Top Open Source Intelligence (OSINT) Tools for Dark Web

Introduction

The dark web, an intentionally hidden part of the internet, helps protect internet users’ privacy from traffic analysis attacks. This portion of the internet can only be accessed through specialized dark web browsers or technologies.

Manual research, which analysts widely use, is both time-consuming and ultimately inefficient. Some studies have used automated mechanisms to discover DarkWeb, but information about studies that systematically investigate or evaluate the content contained in its hidden network is scarce. This article highlights technological challenges when exploring illegal and extremist content using tools that can shed light on this anonymous network.

OSINT, or Open Source Intelligence, can scan to Decipher and find connections between criminals and other actors around them. Specialists can also use it to monitor information such as possible attacks and internal threats, as well as to neutralize or disrupt plans in real time.

Osint sources include newspapers, magazines, news, conferences, photographs, videos, social media accounts, blogs, press conferences, and academic documents. With the spread of the Internet and the increase in the use of social media, there has been a significant increase in OSINT sources. The point to be considered is collecting information from resources that do not require contact with the target. The combined and automated use of OSINT techniques allows a threat actor to reveal its name, location, IP address, or image.

In light of this information, we will try to convey a context to you in attempting to use OSINT techniques in a combined way in Darkweb research.

Introduction to the Dark Web

The deep web and the darknet are two very confused and very different concepts. The term “Deep Web” denotes a class of Internet content that, for various technical reasons, is not indexed by search engines.
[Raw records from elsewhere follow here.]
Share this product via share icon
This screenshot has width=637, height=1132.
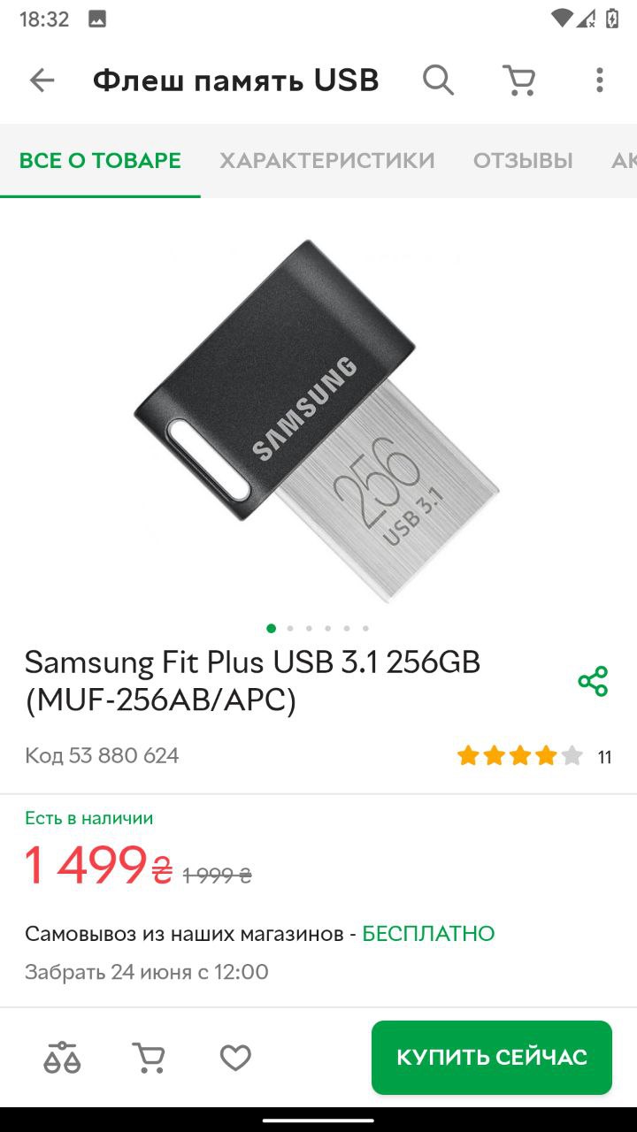tap(593, 681)
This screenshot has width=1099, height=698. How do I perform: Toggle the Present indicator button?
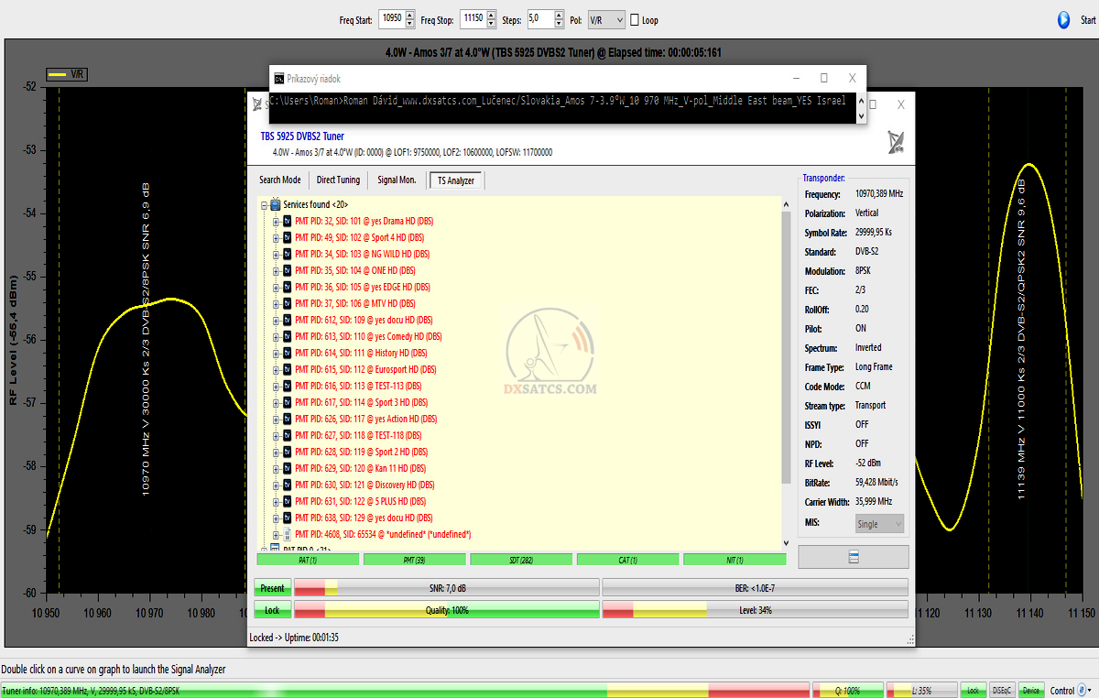click(272, 588)
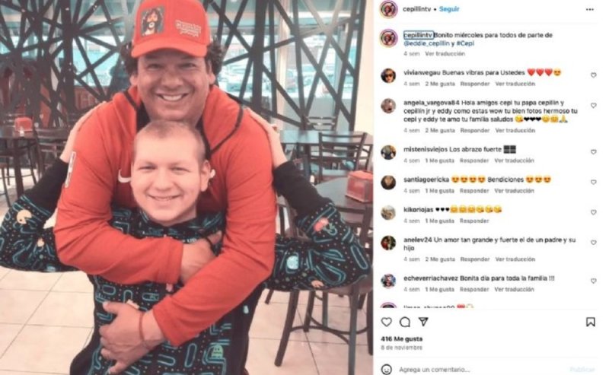Image resolution: width=609 pixels, height=375 pixels.
Task: Like the anelev24 comment
Action: (594, 243)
Resources indexed by a search engine, whether or not a user goes to the site from the home page to ‘deeper’ to go, must have valid credentials such as a user name and password. The part behind a page accessible by user verification in a media streaming service is considered part of the deep web because it is often blocked from accessing resources behind the home page of a search engine’s browser.

Sites where many authentication processes are required, such as email account contents, social media accounts, online banking accounts, and messaging application contents, constitute the deep web content. In addition, information such as legal documents, scientific research, academic studies, and databases of private institutions are also stored here.

The dark web is the worldwide web content contained in a private network: Overlay networks that use the internet but require specific software, configurations, or authorization to access it. Through the dark web, personal computer networks can communicate and conduct business anonymously without revealing identifying information, such as the user’s location. This also makes the dark web a subset of the bars we have on the Internet—websites on the Dark Web work in their unique environment, separated from the sites of surface sites. Cybercriminals use the dark web to coordinate and carry out cyberattacks, sell stolen data, and even exploit it to companies.

deep web explained by braandefense
Figure 1: Deep, dark, and surface web difference

The dark network is often one of the issues that always maintain the mystery, with many misunderstandings. To take advantage of Darkweb, we need to analyze and correlate the data correctly. It can then become a valuable pool of information used in cyber security.

In this article, we will describe examples and scenarios through TOR, the most popular hidden network, when we talk about the dark web.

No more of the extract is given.